◆ **Problem requirements**
Convert the records in the stretch from the line containing "You are a computer-use agent." through the end of the records into a two-column CSV with the columns instruction and action. Give one row per record, with its text and its answer each in a single quoted field, line breaks replaced by spaces, and the pictures omitted.

◆ **Listing**
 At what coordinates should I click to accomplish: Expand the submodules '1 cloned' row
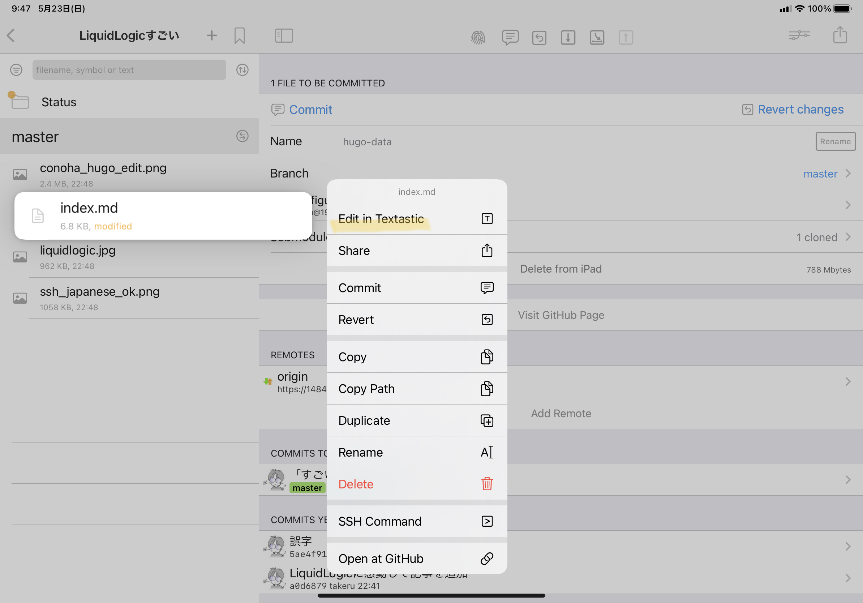coord(847,237)
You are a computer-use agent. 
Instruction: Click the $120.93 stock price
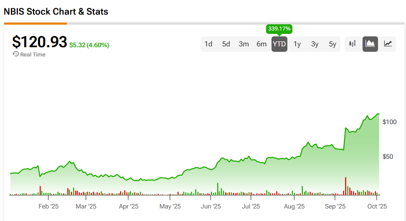point(39,42)
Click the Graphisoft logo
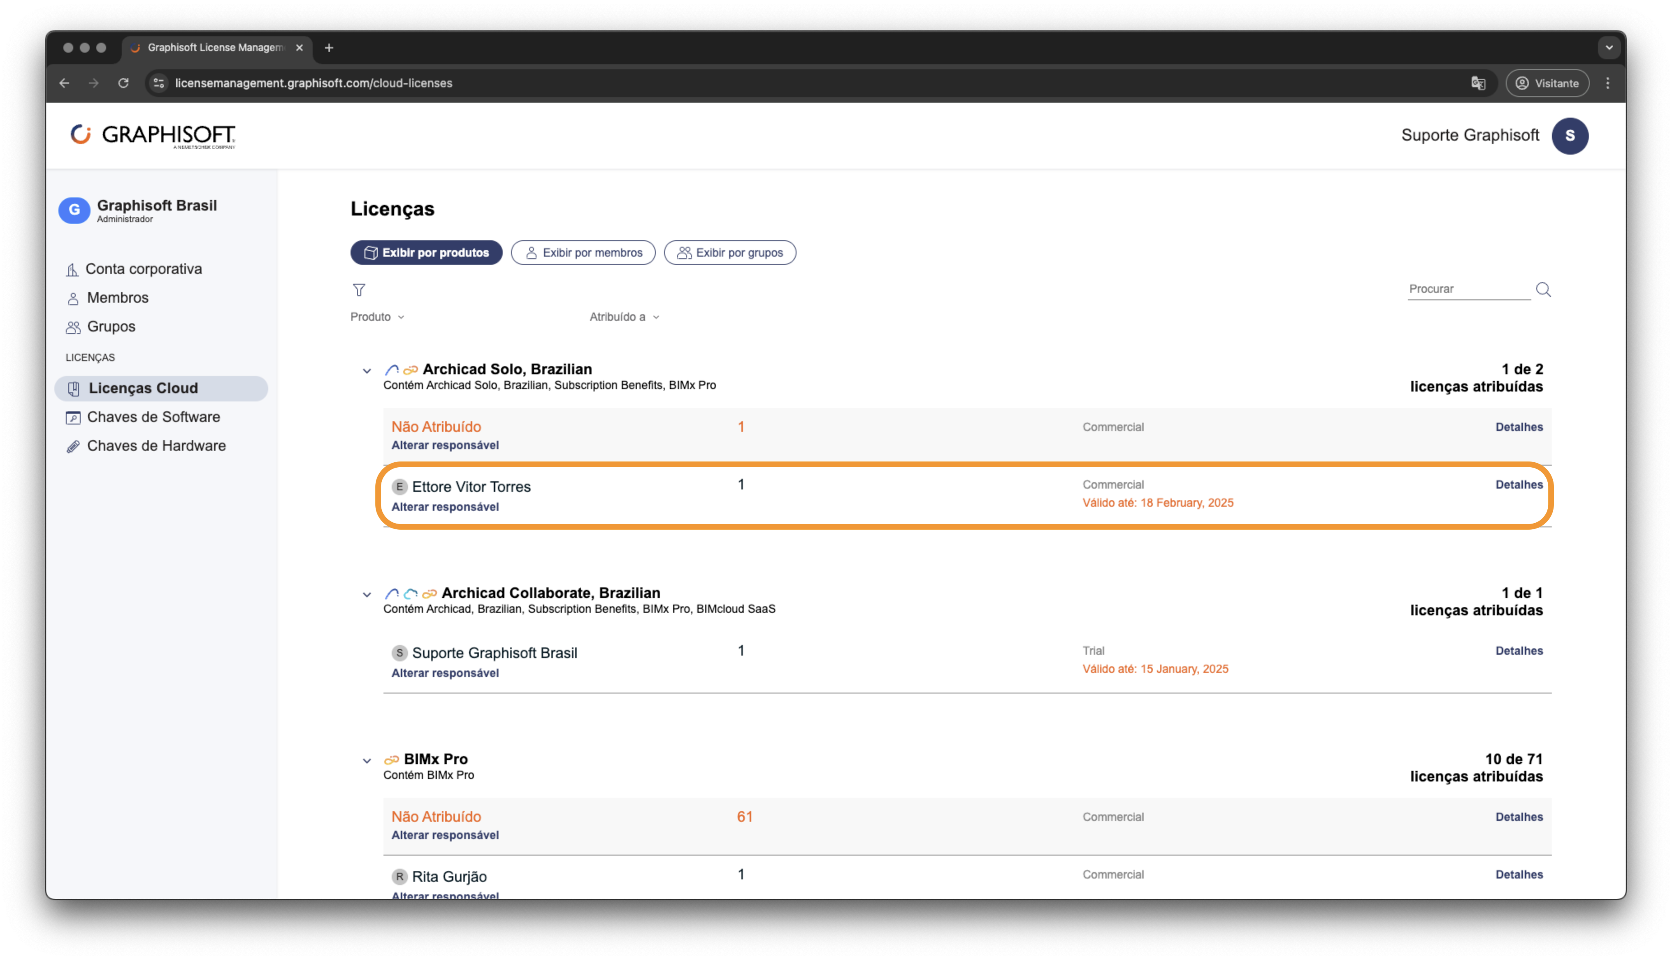The height and width of the screenshot is (960, 1672). tap(153, 136)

◆ **Exercise output**
instruction,action
"You are a computer-use agent. Instruction: Click the $120.93 stock price","point(39,42)"
"Click the Graphisoft logo","The height and width of the screenshot is (960, 1672). tap(153, 136)"